那須川龍心、劇的KO勝利で号泣…死闘の末に最終Rで逆転「くじけそうに」 RISEスーパーフライ級王者に
セミファイナルでは、同級1位の那須川龍心(TEAM TEPPEN)が同級3位の長谷川海翔(誠剛館)に5R・KO勝ちを収めた。

「俺これ勝ったの?」
格闘技イベント「RISE ELDORADO 2026」(28日、東京・両国国技館)セミファイナル 第4代RISEスーパーフライ級(-53kg)王座決定戦 3分×5R延長1R
セミファイナルでは、同級1位の那須川龍心(TEAM TEPPEN)が同級3位の長谷川海翔(誠剛館)に5R・KO勝ちを収めた。

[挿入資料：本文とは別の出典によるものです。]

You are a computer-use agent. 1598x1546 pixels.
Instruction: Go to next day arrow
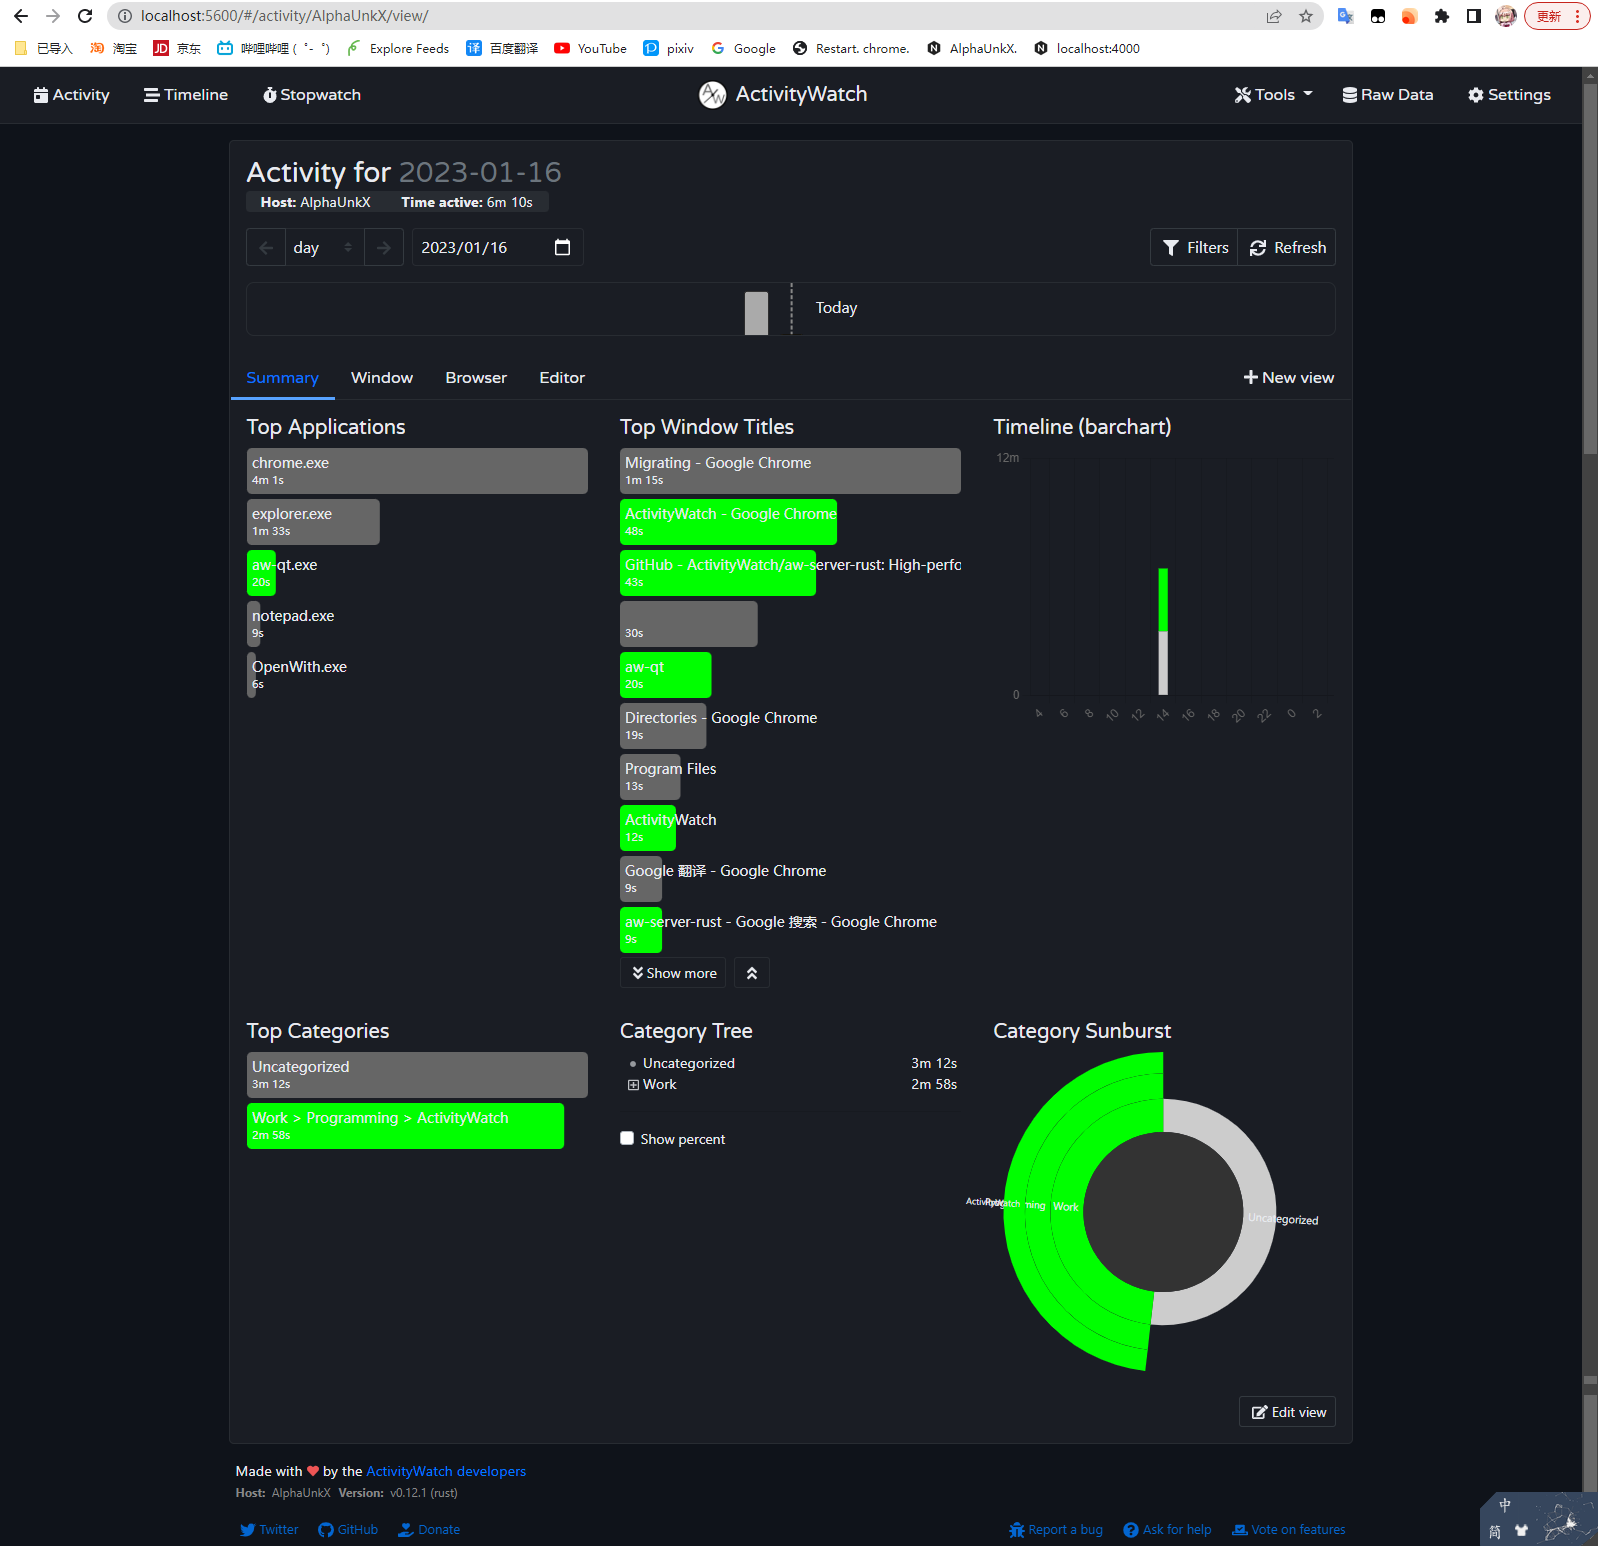pyautogui.click(x=384, y=248)
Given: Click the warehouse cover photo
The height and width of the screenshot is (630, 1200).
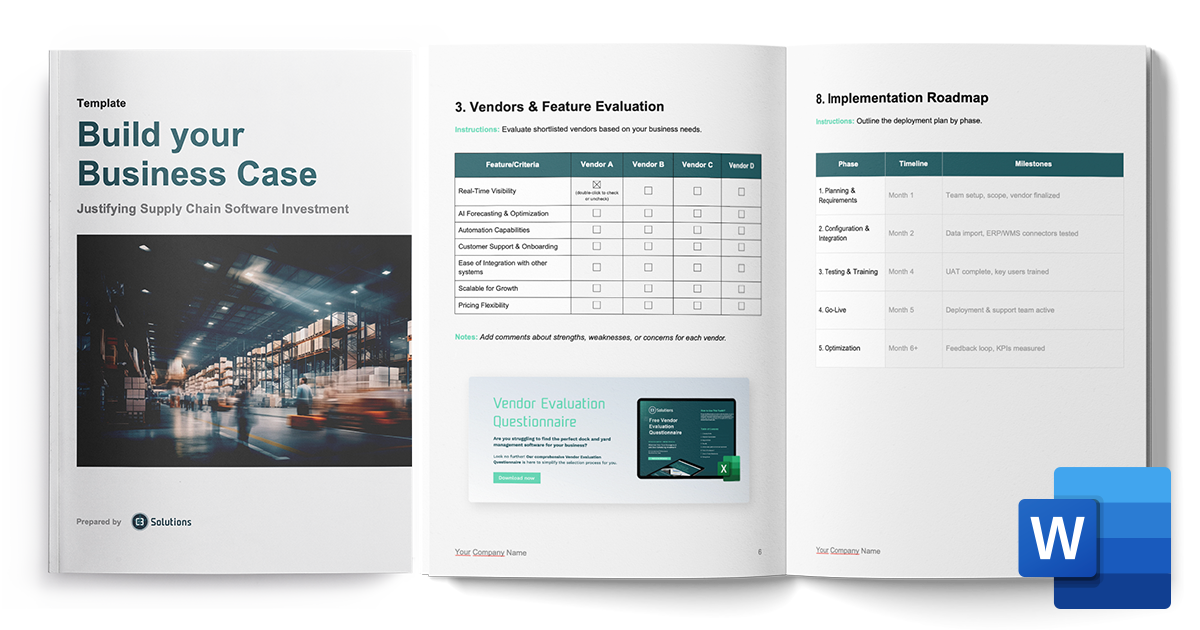Looking at the screenshot, I should [243, 350].

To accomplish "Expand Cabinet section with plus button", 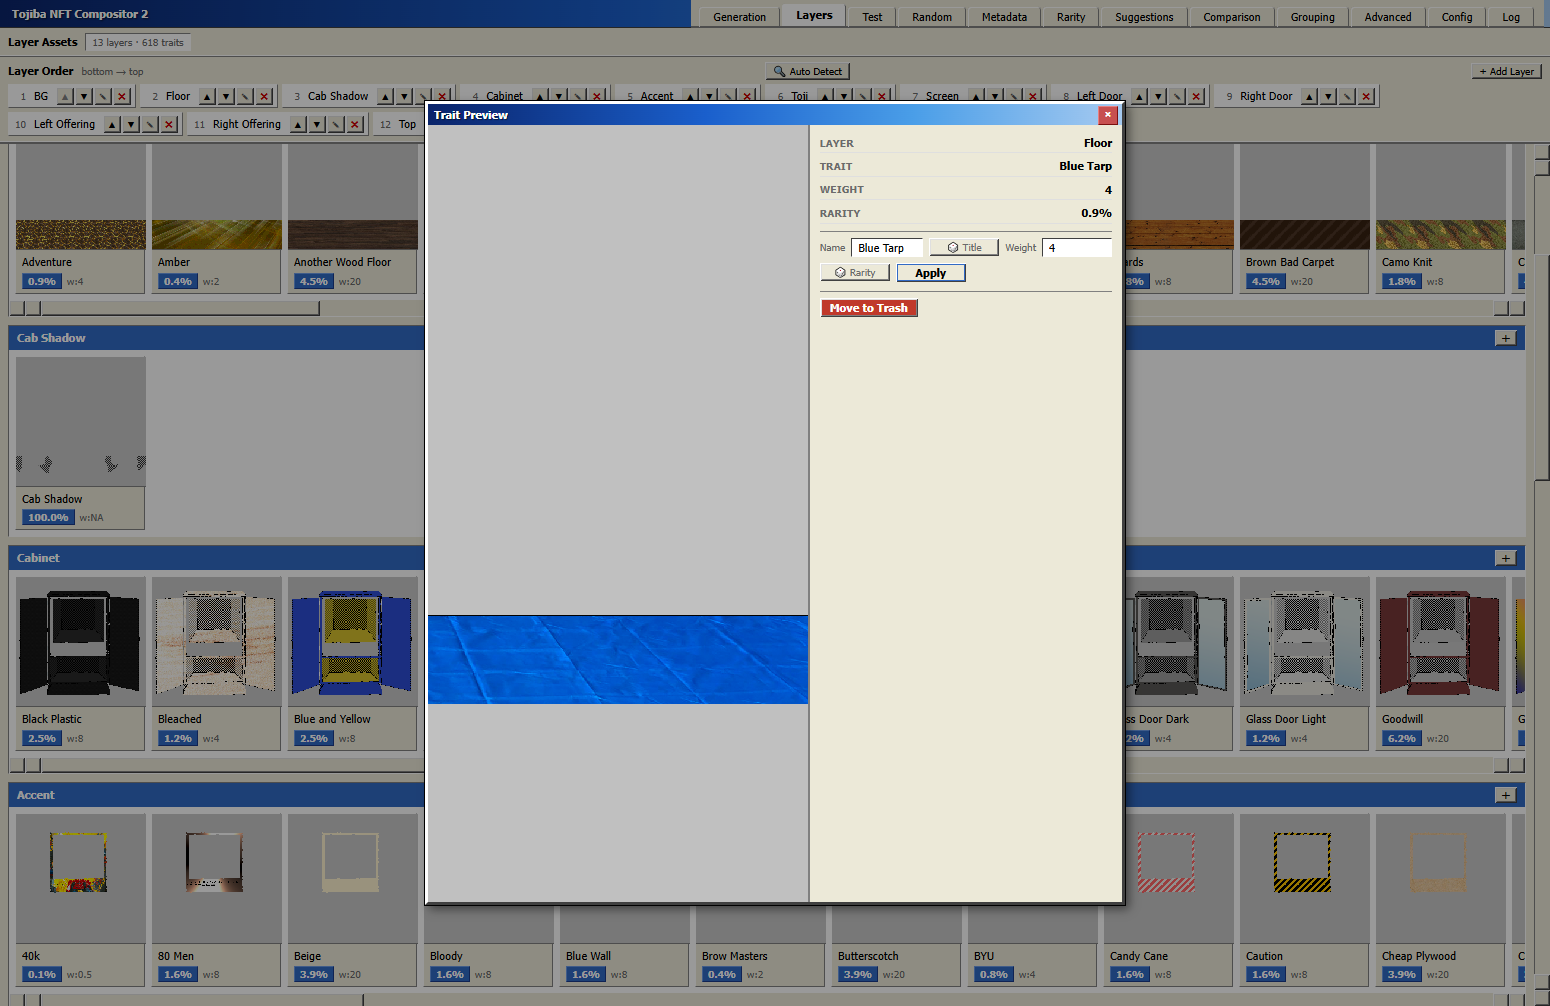I will (1505, 558).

ここまで13連勝している龍心は2024年11月にRISEフライ級タイトルに挑戦。当時の王者・数島大陸と対戦し1R・KO勝利を収めベルトを獲得した。25年6月のISKA K-1ルール世界ストロー級王座決定戦では、ハマダ・アズマニに勝利を収め、王座を奪取した。兄はプロボクサーの那須川天心。

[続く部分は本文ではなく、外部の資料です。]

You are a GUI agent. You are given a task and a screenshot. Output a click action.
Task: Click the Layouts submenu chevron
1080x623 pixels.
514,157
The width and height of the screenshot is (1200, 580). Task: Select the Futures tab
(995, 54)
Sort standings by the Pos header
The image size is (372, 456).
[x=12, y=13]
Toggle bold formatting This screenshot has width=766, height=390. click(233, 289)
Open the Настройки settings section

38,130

拮抗した展開が続いた。オーソドックスの龍心はサウスポーの長谷川に圧をかけロープを背負わせるが、パンチはクリーンヒットしない。絶妙なタイミングで細かいパンチを当てられるような苦しい時間も続いた。
最終R、試合が動いた。これまでと同じようにロープを背負わせると近距離で右ストレート一閃。ダウンを奪う。その後もコーナーに追い詰め、パンチを連打し2度目のダウンを奪った。試合が再開すると、最後の力を振り絞り、左右のフックを振っていき、長谷川をKOした。

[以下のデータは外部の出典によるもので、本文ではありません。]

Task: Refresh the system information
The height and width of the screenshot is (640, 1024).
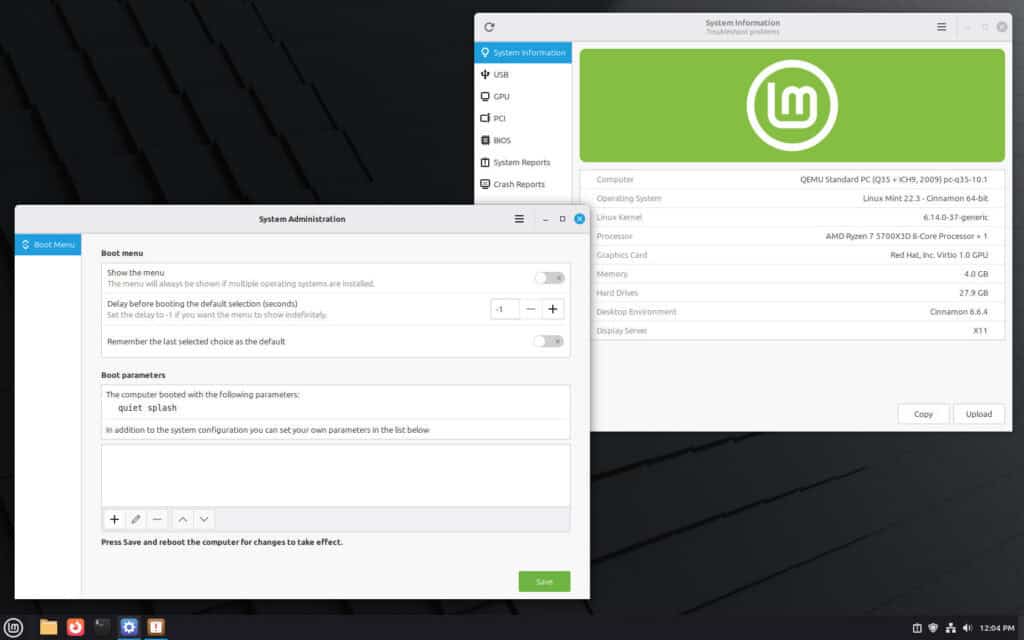Action: pyautogui.click(x=488, y=27)
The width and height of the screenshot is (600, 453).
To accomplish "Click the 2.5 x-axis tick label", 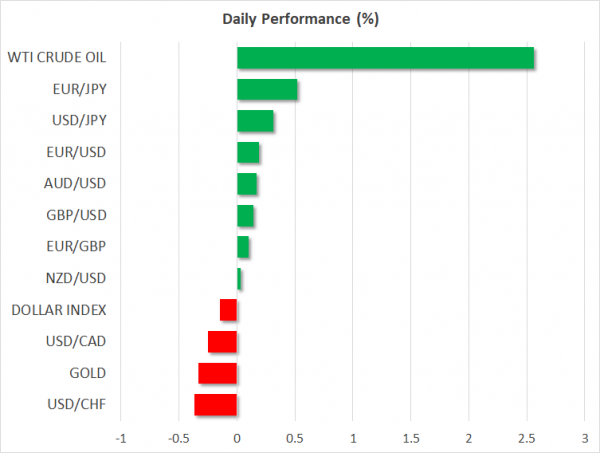I will click(x=526, y=437).
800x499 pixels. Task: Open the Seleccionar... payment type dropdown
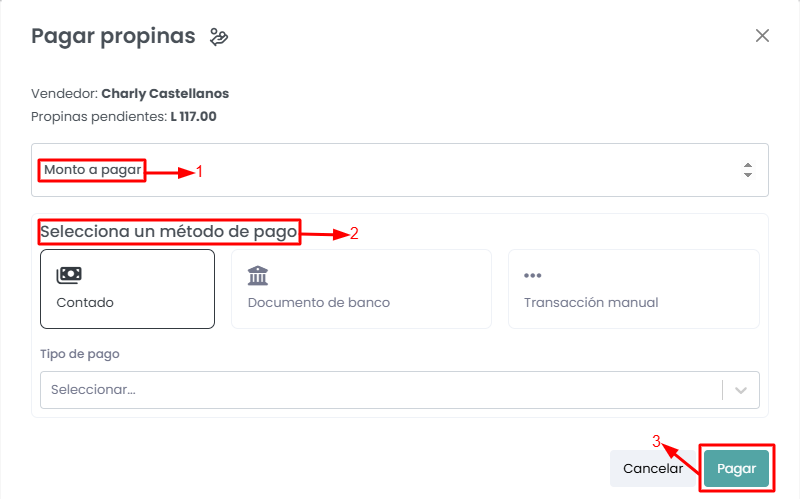pos(380,390)
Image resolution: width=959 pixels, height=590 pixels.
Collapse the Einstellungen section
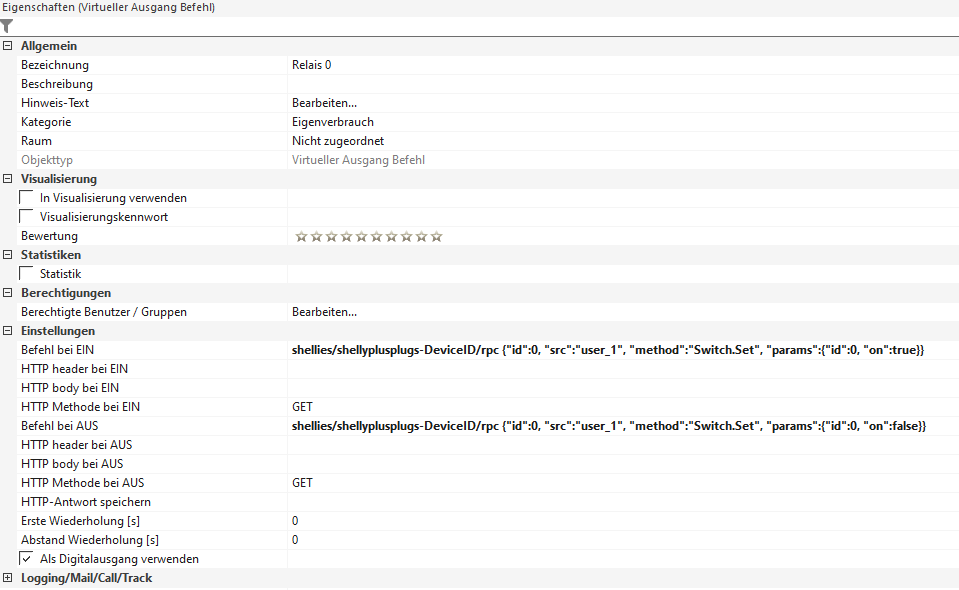click(8, 331)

力を使い切った龍心はそのままリングに倒れ込み、顔をクシャクシャにしながら涙を流していた。
龍心は試合後、マイクを持つと「俺これ勝ったの? 本当に勝ったの?」と確認。続けて「なんか、もう自分でも信じられなかったし、最終Rになるまで全部取られて、試合中にくじけそうになったし長谷川選手もすごい強かったし、何回も練習中にくじけそうになったこともあったけど、ここで逆転できた。支えてくれた家族だったり、そういう人がいたから俺はここまで強くなれたし……成長できたって思います」と涙を流した。